Floyd's algorithm implemented for an array as well as a directed graph where every node has a maximum of one successor (or simple: a linked list that might have a cycle).
Seen in this video: https://www.youtube.com/watch?v=pKO9UjSeLew
While I was browsing GitHub, I found this repository. It uses floyd's cycle detection to find hash collisions. It might be interesting as further reading and practical application of this algorithm.
$ pipenv install
$ pipenv shell
$ python3 -m memory_profiler profile.py
Results on my machine (Windows 10, running python3 in legacy WSL, i5-3570, 16GB RAM)
Filename: profile.py
Line # Mem usage Increment Line Contents
================================================
9 400.0 MiB 400.0 MiB @profile
10 def main():
11 401.2 MiB 1.2 MiB find_cycle_sort(data)
12 402.6 MiB 1.4 MiB find_cycle_set(data)
13 402.6 MiB 0.0 MiB find_cycle_floyd(data)
$ python3 main_array.py
Results on my machine (same setup as above):
find_cycle_sort(data): 95.93714189999992s
find_cycle_set(data): 0.2260710000000472s
find_cycle_floyd(data): 0.7033440999998675s
Although find_cycle_set
and find_cycle_floyd
have the same time complexity on paper, it depends on the input. floyd genereally seemed a bit slower than the naive set
implementation. On large inputs however, floyd used a lot less memory compared to the other two methods.

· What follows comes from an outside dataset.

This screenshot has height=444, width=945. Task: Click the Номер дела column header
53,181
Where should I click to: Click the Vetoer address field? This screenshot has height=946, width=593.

Floyd uses only two pointers whereas the set implementation uses a set (of size up to n
) and the sort implementation an array (of size exactly n
).
Take this with a grain of salt as the profiling was done without deep knowledge on how to measure these things properly. Also, it was done inside Legacy WSL which leads to pretty poor performance in general.